Jess L. Mueller, Troy, for defendants-respondents.
KELLY, Judge.
Beneficial Finance Company of St. Charles, Inc., plaintiff-appellant (hereinafter the plaintiff) appeals from a judgment of the Circuit Court of Lincoln County in a suit on a promissory note wherein the trial court at the close of plaintiff's evidence sustained the motion of defendant-respondent, John Trower (hereinafter the defendant) for a directed verdict on the grounds that the note sued on was usurious and therefore unenforceable and entered judgment for the defendant. We reverse and remand.

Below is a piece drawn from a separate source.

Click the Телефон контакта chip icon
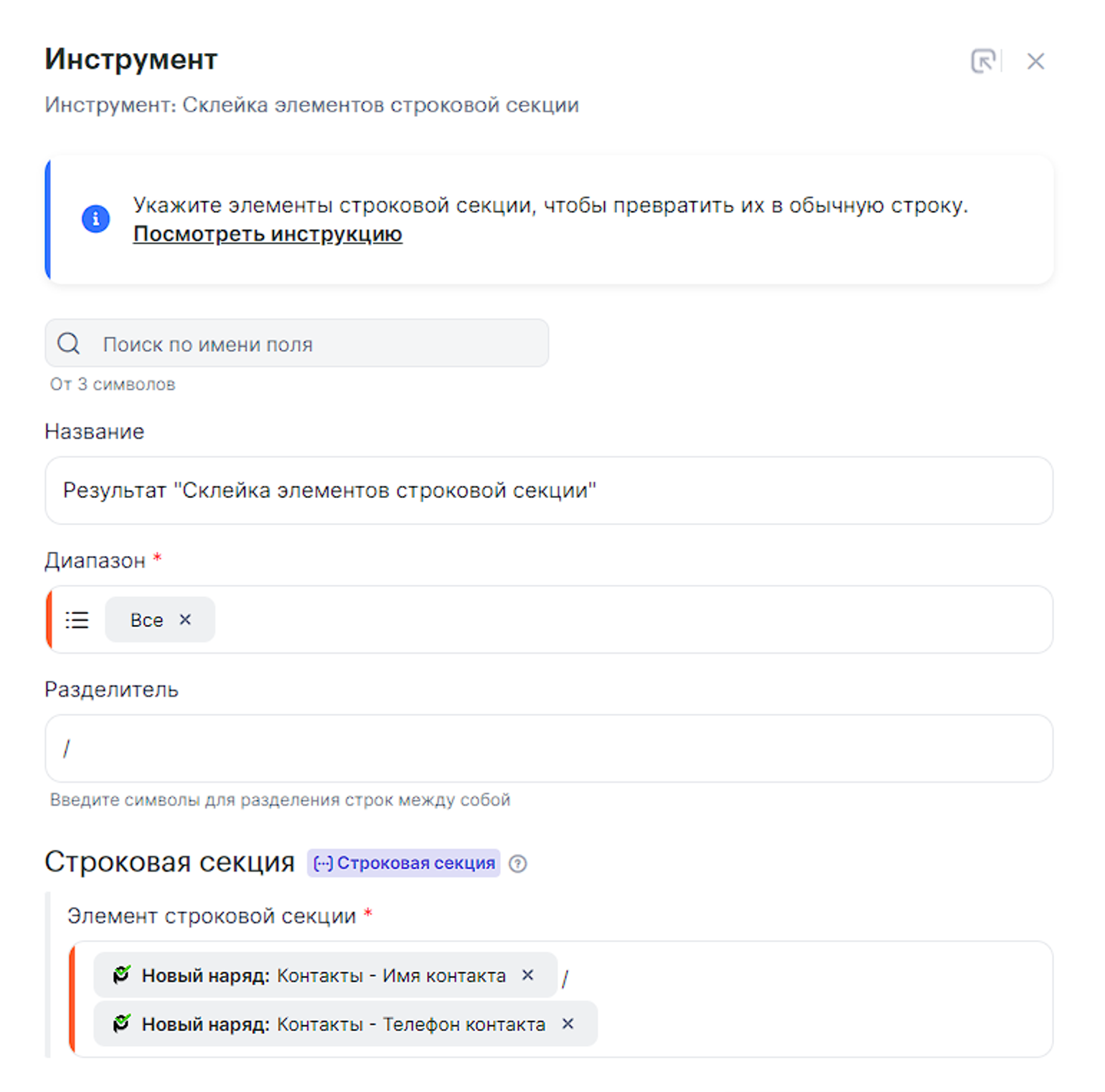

The litigation commenced in the Magistrate Court of Lincoln County where the plaintiff brought suit on a promissory note executed by the defendant as an accommodation co-signer for one Lonnie Kitson whereby the plaintiff loaned to the said Lonnie Kitson the sum of $1,566.57 for the purchase of an automobile. The note, on one of plaintiff's forms, was executed on May 1, 1968 for a principal sum in the amount of $1,566.57 and interest in the amount of $449.43, or a total of $2,016.00, payable in 60 equal installments of $56.00 per month, commencing on June 1, 1968 with the final payment being due on May 1, 1971. The note was secured by two co-signers, the defendant and one Edna Carol Trower,[1] a security agreement on the automobile and some household contents. Life insurance and insurance on the car and household contents securing the loan was also purchased. Plaintiff sought judgment against the defendants, Kitson and John Trower, in the sum of $392.51 plus interest and costs. Service was never obtained on Kitson and he never entered his appearance. In the Magistrate Court defendant filed no Answer to plaintiff's petition but did file a counterclaim seeking to recover $89.77 allegedly paid on the note in excess of the amount stated thereon. Judgment was entered in behalf of the plaintiff in the Magistrate Court following trial to the magistrate without a jury and the cause was appealed to the Circuit Court by defendant Trower.

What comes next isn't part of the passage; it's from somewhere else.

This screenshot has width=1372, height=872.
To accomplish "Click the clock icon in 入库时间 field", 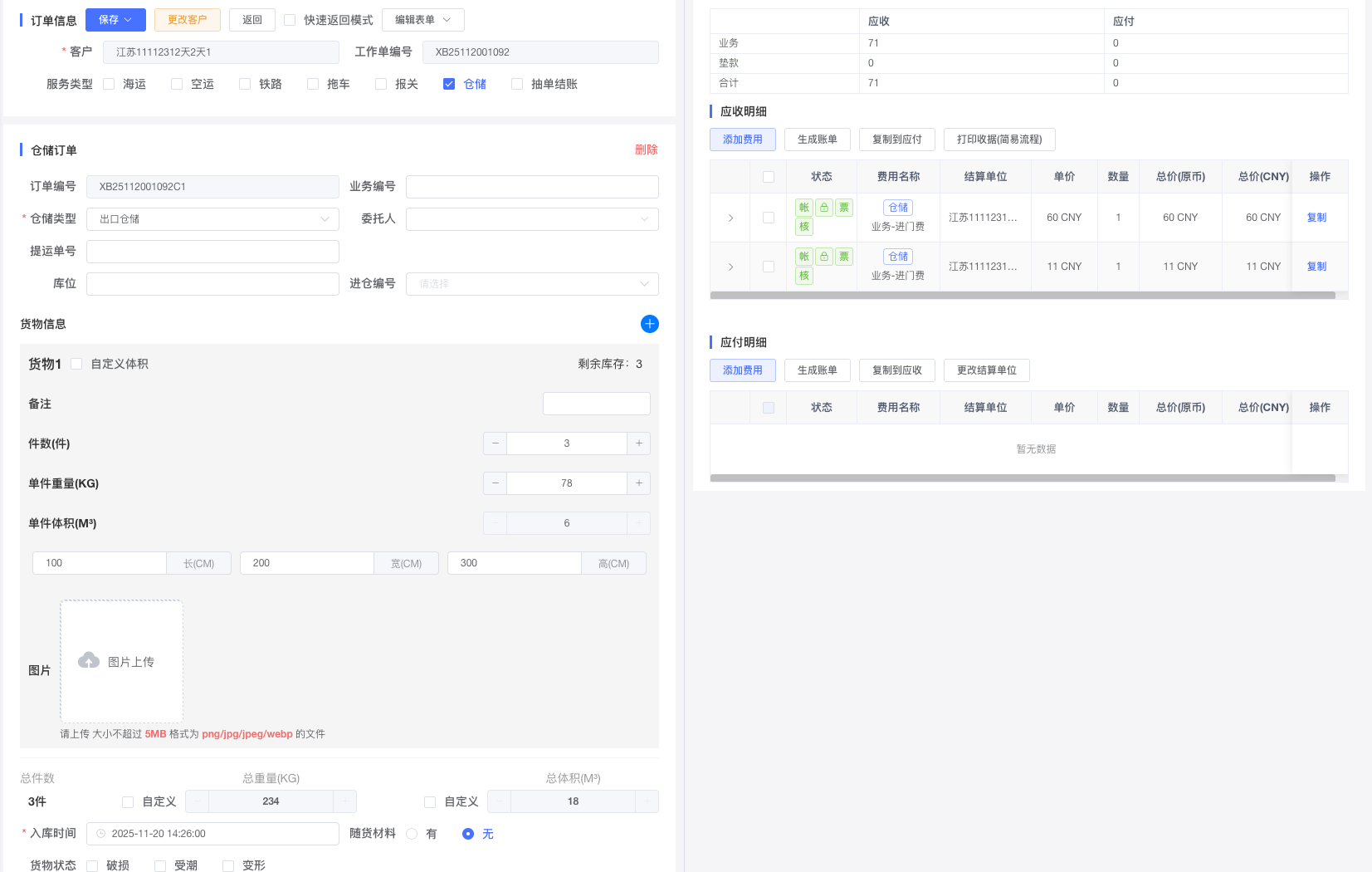I will (x=101, y=834).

After the transcript of the proceedings in the magistrate court was filed in the circuit court, defendant filed his Answer to the plaintiff's petition admitting that he had executed the promissory note sued on and that the note provided that default in the payment of any installment when due rendered the entire balance due and payable; he denied all of the other allegations in plaintiff's petition. He also was permitted to reduce the prayer of his counterclaim to $56.61, and subsequent to the filing of his Answer to amend same by adding a new paragraph alleging by way of affirmative defense that plaintiff charged usurious interest and failed to comply with the "Federal Truth and (sic) Lending Act."[2]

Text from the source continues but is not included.